══ Data for this task

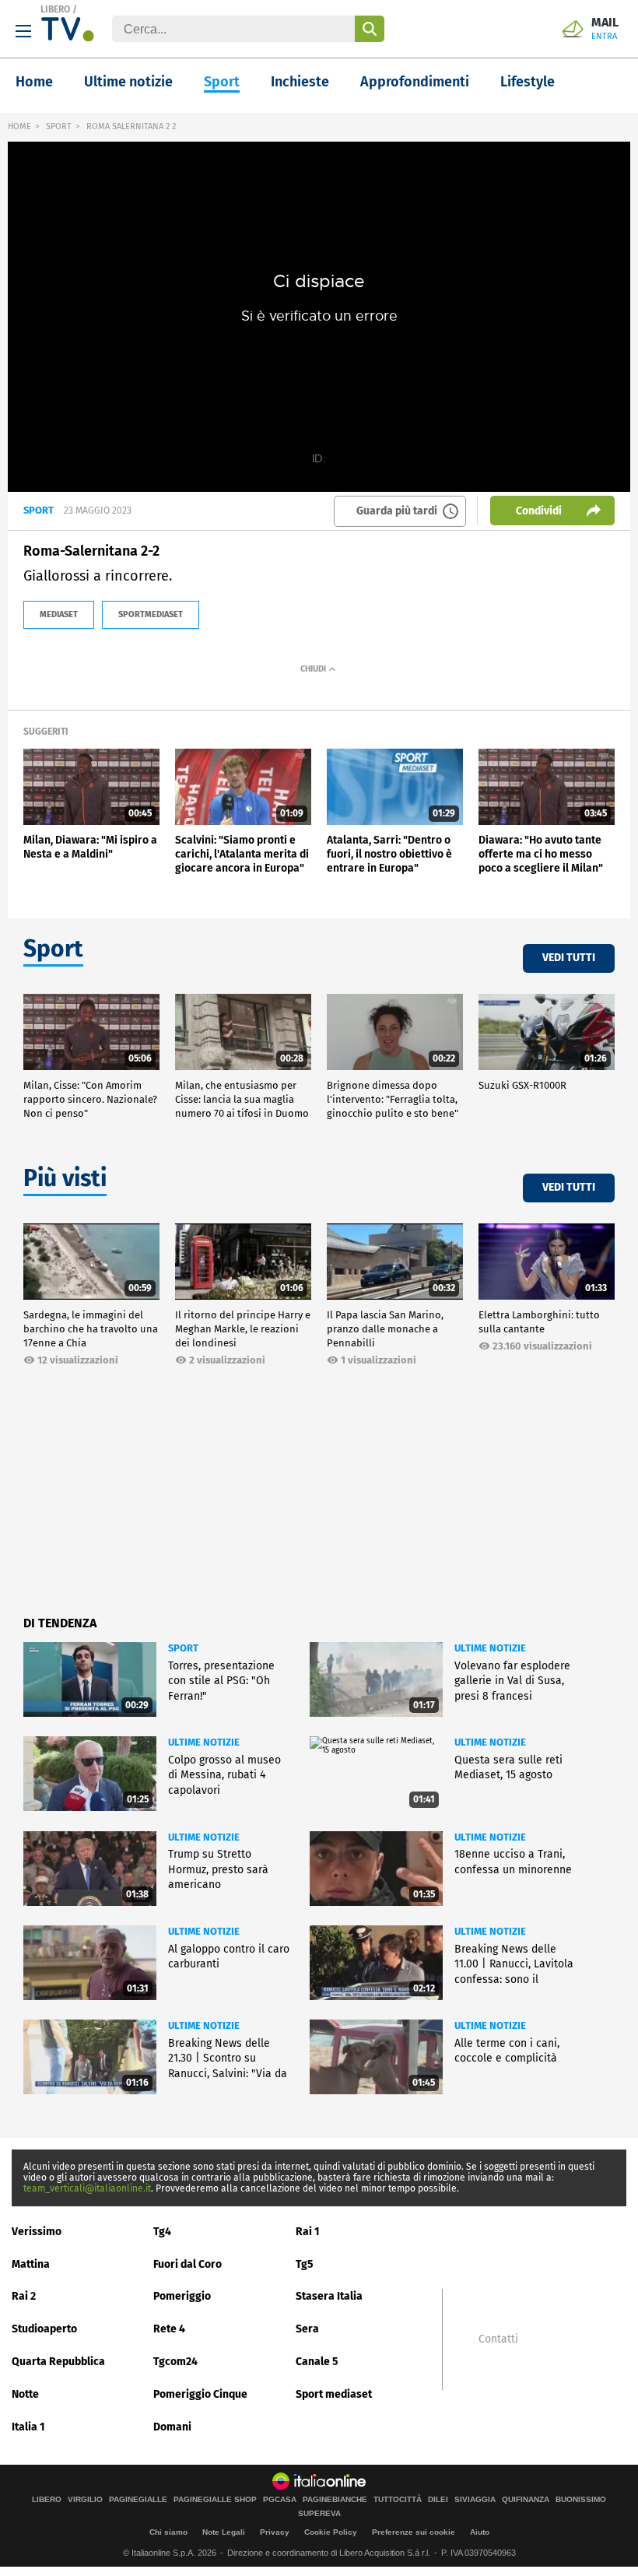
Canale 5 (317, 2361)
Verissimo (36, 2231)
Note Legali (223, 2532)
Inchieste (300, 81)
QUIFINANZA (525, 2500)
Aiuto (479, 2532)
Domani (172, 2427)
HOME (19, 126)
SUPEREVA (319, 2514)
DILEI (438, 2500)
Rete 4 (169, 2329)
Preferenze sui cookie (413, 2532)
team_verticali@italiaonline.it (87, 2188)
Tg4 (162, 2231)
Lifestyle (527, 81)
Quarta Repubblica (58, 2361)
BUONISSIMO (581, 2500)
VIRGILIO (85, 2500)
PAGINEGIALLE (138, 2500)
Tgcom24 (175, 2361)
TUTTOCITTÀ (397, 2500)
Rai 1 (308, 2231)
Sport (222, 81)
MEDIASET (59, 614)
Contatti (498, 2339)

════

Each line above is to be copied verbatim. Drop any image from the copy.

Task response
Canale 5 (317, 2361)
Verissimo (36, 2231)
Note Legali (223, 2532)
Inchieste (300, 81)
QUIFINANZA (525, 2500)
Aiuto (479, 2532)
Domani (172, 2427)
HOME (19, 126)
SUPEREVA (319, 2514)
DILEI (438, 2500)
Rete 4 (169, 2329)
Preferenze sui cookie (413, 2532)
team_verticali@italiaonline.it (87, 2188)
Tg4 (162, 2231)
Lifestyle (527, 81)
Quarta Repubblica (58, 2361)
BUONISSIMO (581, 2500)
VIRGILIO (85, 2500)
PAGINEGIALLE (138, 2500)
Tgcom24 (175, 2361)
TUTTOCITTÀ (397, 2500)
Rai 1 (308, 2231)
Sport (222, 81)
MEDIASET (59, 614)
Contatti (498, 2339)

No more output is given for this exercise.